-- REQUIREMENT --
Find "Where should I click to: Click", then copy its line and every later line of the entries exactly through the end, leaving all pictures out.

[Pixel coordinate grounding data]
▼

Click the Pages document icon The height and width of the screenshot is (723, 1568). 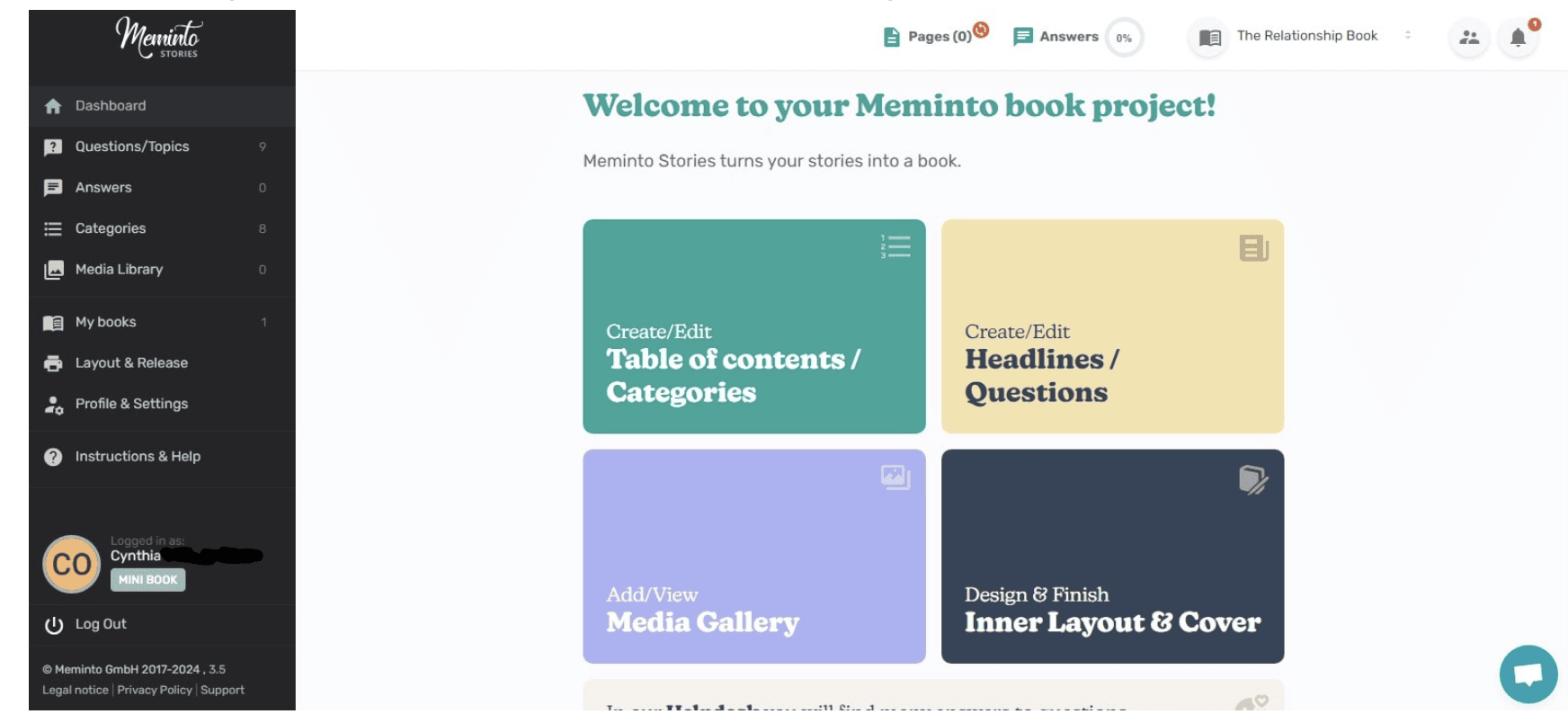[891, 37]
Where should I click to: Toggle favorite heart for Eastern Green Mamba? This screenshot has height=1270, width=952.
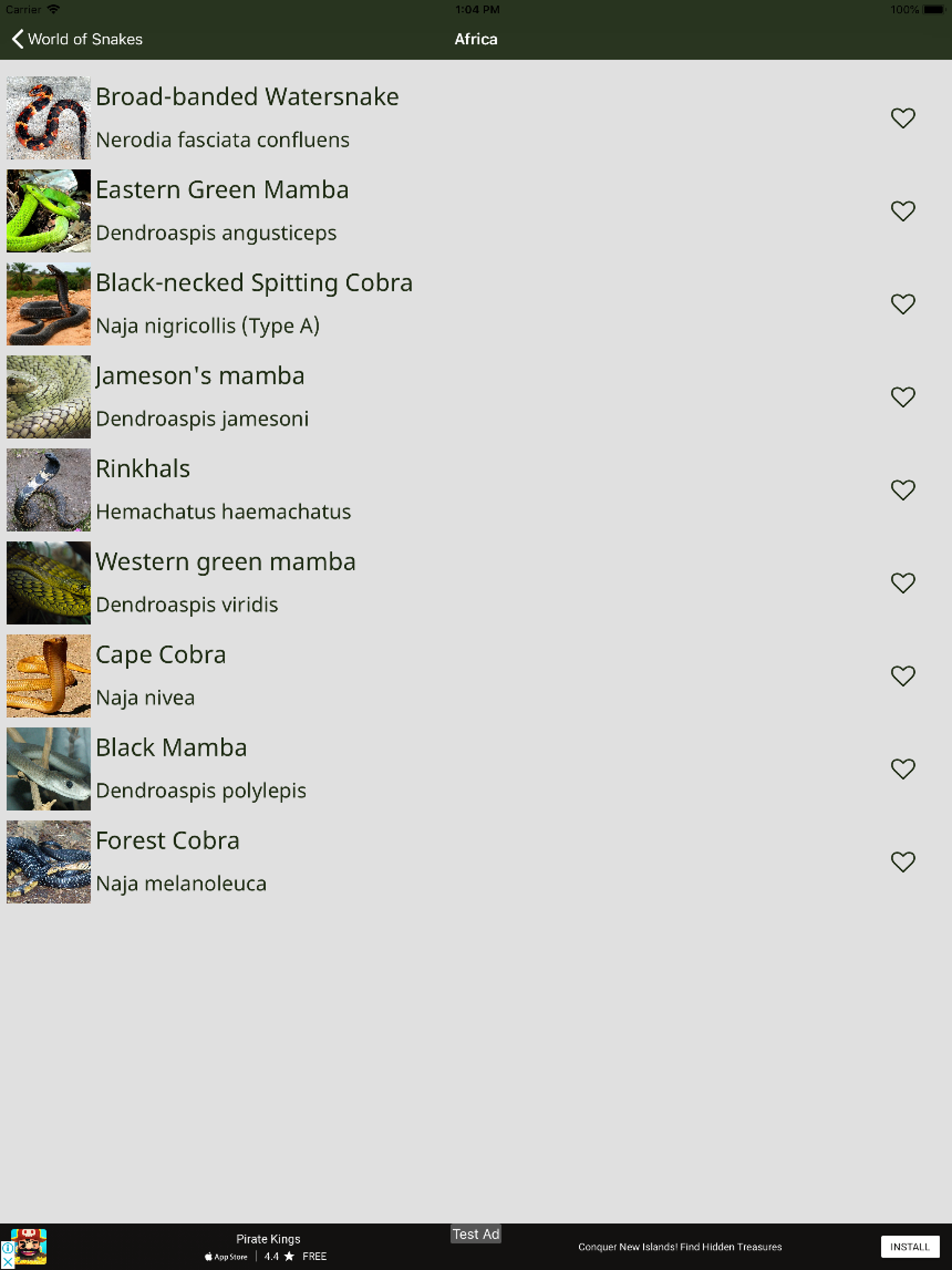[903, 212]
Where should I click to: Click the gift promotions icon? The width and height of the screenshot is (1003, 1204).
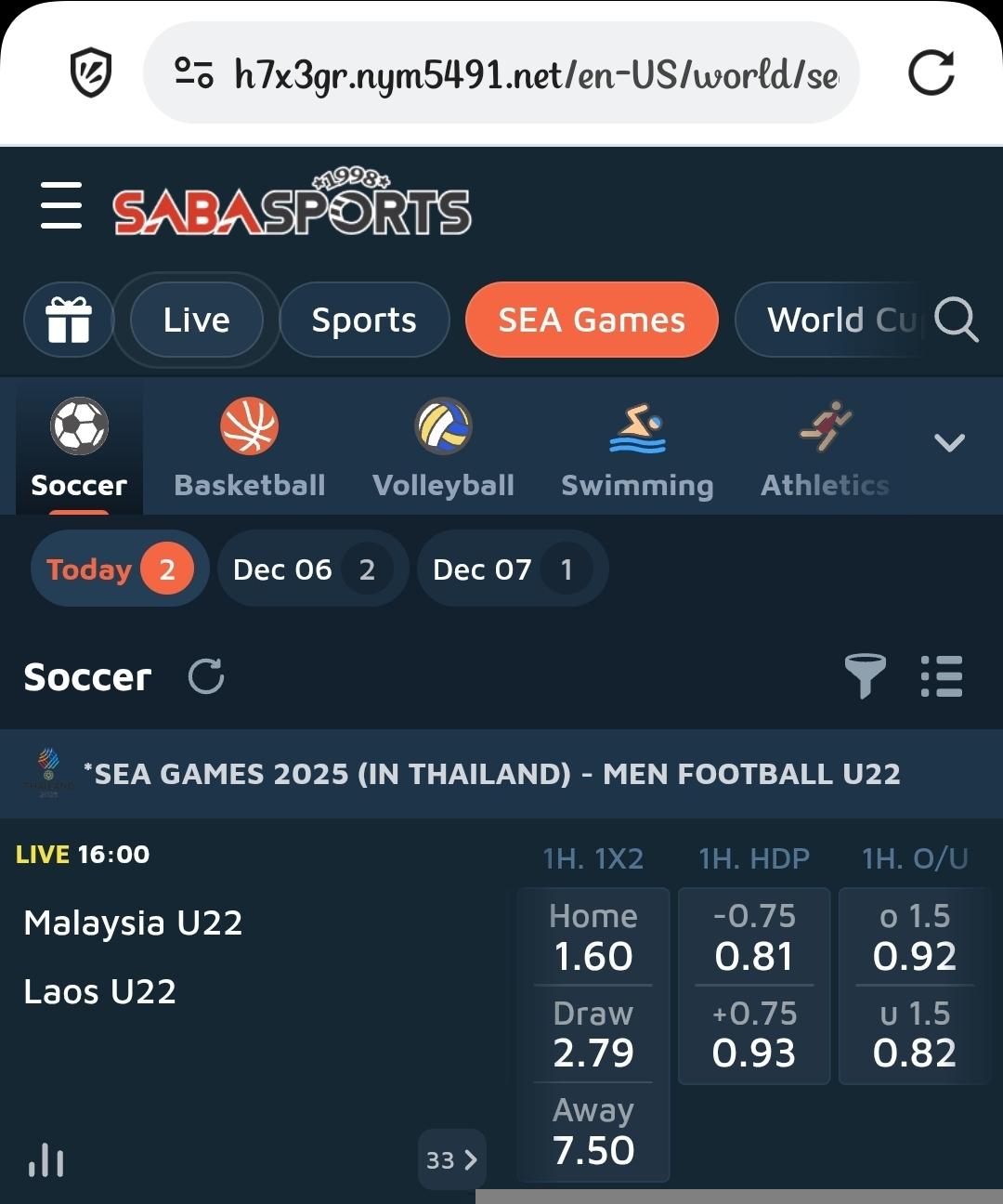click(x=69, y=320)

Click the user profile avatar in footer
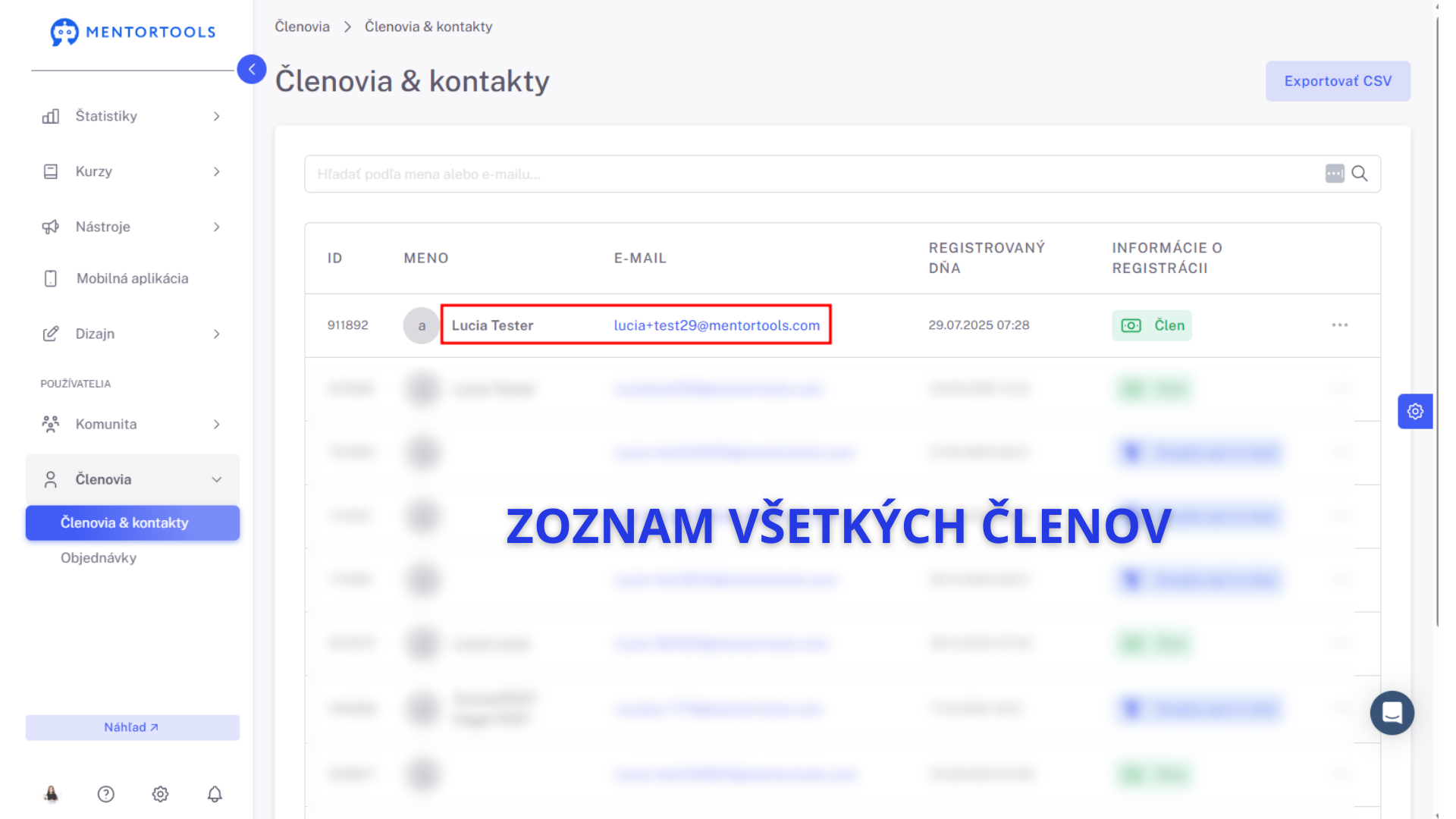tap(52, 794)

▲

-- YOUR RESPONSE --
Where should I click to: Click the gift promotions icon? The width and height of the screenshot is (1003, 1204).
click(x=69, y=320)

Click the user profile avatar in footer
tap(52, 794)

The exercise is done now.